И все же в «Долгом марше» важнее реальный план. Командир батальона Темплтон, офицеры-резервисты Маникс и Калвер — все они, каждый на особый лад, люди, которых «по своему образу и подобию» сформировала американская армия. Все трое ущербны: и маниакально преданный армии полковник, и его подчиненные, которые ненавидят армию, однако порабощены ею, как бы они ни бунтовали против духа солдатчины, как бы ни издевались над армейскими символами и святынями. Темплтона «армия обкатала настолько, что ему не под силу было совершить самый простой человеческий поступок, оставаясь при этом естественным». Маникс и Калвер еще сохранили искры живой жизни, однако и они «из поколения безропотных», из тех, кто не всегда способен сдержать свою ярость, да только и бунтуя знает, что силки не разорвать. И даже негодование Маникса против жестокости и бессмыслицы неимоверно трудного задания способно обернуться всего лишь насилием — над самим собой и над безответными, запуганными солдатами, рабами, «похоронившими всякую надежду на избавление».
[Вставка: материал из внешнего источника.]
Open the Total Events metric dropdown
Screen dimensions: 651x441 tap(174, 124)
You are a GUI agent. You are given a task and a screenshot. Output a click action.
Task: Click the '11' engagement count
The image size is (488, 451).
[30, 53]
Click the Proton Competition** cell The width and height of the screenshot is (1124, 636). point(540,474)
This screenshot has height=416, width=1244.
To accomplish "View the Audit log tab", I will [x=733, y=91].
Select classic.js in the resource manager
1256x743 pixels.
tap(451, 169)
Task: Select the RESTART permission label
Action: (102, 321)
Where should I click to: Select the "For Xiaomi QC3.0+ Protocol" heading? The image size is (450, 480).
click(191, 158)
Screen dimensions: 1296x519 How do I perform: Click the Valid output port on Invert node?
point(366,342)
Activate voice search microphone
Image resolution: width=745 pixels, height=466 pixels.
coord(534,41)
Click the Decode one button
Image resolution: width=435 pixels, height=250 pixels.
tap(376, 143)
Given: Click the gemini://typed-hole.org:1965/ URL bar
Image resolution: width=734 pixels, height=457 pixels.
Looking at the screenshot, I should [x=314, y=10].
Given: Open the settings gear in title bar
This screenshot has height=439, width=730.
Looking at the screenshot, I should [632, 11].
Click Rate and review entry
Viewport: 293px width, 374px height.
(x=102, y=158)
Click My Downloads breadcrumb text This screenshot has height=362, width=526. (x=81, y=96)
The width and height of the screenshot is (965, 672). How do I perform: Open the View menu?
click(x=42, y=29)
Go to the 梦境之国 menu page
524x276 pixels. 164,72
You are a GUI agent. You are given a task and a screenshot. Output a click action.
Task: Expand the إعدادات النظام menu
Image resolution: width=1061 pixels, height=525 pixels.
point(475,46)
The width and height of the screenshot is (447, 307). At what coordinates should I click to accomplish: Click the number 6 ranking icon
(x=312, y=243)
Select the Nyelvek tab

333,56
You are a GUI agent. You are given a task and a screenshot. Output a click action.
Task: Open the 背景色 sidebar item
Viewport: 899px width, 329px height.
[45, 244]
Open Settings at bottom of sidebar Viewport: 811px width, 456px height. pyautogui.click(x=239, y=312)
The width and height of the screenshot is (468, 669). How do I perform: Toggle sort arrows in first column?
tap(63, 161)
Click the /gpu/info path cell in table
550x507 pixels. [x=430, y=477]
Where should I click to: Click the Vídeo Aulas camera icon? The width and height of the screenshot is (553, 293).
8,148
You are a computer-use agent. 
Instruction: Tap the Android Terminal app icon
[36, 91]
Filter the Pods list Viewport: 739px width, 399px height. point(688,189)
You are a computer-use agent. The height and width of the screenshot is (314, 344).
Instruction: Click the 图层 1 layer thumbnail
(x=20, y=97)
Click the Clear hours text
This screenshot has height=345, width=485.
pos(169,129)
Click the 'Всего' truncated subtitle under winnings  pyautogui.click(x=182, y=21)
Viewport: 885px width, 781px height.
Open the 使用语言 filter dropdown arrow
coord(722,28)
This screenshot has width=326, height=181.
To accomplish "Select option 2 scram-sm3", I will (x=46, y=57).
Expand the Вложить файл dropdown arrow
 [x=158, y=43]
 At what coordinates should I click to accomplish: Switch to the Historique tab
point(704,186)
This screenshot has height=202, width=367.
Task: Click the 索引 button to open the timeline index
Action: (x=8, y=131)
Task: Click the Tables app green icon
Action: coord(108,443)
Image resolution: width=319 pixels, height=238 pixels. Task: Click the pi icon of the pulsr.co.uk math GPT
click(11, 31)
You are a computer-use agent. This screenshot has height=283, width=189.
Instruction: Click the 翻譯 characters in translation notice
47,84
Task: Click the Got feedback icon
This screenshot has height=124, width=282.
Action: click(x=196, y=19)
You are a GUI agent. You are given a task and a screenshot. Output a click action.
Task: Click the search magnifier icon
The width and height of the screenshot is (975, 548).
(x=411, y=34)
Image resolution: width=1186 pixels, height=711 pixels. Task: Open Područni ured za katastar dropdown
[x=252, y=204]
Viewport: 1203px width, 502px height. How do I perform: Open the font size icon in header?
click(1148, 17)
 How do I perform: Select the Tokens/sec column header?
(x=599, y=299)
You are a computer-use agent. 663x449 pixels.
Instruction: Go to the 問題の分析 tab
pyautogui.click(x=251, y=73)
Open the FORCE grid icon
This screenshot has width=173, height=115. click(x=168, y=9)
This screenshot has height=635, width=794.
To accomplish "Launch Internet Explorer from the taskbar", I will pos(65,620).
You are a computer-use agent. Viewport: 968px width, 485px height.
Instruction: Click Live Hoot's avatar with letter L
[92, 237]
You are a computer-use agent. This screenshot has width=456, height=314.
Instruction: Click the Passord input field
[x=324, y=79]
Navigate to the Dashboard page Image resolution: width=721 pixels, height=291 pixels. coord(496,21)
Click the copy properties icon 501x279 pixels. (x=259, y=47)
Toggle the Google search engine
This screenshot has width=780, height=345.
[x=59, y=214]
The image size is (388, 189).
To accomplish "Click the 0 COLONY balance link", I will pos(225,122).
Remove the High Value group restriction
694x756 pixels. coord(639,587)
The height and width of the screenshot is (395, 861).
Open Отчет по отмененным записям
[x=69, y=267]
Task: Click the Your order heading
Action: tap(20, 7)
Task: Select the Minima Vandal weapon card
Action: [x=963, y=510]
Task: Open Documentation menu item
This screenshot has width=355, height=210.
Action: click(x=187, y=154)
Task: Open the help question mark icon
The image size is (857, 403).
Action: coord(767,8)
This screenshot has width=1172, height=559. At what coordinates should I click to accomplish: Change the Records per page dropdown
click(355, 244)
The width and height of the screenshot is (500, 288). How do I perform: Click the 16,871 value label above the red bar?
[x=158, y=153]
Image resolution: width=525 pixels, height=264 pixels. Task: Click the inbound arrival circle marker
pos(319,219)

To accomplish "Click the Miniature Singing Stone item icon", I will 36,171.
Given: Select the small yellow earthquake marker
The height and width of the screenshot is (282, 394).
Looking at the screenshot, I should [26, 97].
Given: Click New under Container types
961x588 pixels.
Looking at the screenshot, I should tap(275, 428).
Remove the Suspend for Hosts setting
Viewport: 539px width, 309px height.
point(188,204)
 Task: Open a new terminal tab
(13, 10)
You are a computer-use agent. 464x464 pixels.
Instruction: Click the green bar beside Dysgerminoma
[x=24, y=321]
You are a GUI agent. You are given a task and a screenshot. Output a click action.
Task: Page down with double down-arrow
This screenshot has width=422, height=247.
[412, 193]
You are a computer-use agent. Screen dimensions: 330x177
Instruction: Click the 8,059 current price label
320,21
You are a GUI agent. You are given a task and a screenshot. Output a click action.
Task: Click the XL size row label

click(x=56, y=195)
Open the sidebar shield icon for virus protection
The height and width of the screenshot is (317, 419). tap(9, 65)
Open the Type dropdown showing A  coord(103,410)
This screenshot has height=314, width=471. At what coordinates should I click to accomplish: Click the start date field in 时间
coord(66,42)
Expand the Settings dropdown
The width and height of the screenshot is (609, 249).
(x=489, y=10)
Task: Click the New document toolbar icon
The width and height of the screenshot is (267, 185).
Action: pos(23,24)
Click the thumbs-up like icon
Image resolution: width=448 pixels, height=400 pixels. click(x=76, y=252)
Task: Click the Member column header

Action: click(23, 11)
В такой ситуации утрачивают свой высокий смысл понятия гордости и терпения, мужества, жертвенности, долга. Необходимость выполнить приказ, каким бы абсурдным он ни был, оказывается превыше всего. Философия, этика на поверку выглядят не прочнее карточного домика, когда в дело вступает логика Темплтона: солдат должен быть солдатом, готовым противостоять агрессору. Сама энергия сопротивления внешне безукоризненной, а на деле изуверской логике такого рода, словно переходным трансформатором, перерабатывается армейской системой, чтобы в итоге дать ток нужного ей напряжения. Так, Маникс, восставая против Темплтона, на деле лишь помогает ему добиться своего. Так, Калвер тем исправнее выполняет свою задачу, чем ему отвратительнее ее бесчеловечность. И кажется, нет никакого выхода из этого мира сместившихся ценностей, где гонятся за врагом, которого не существует, но выжимают себя досуха, пока не остается только пульсирующая боль и равнодушие ко всему на свете.

1

W. Styron. Farewell to Arms. — «New York Review of Books», 23 June. 1977.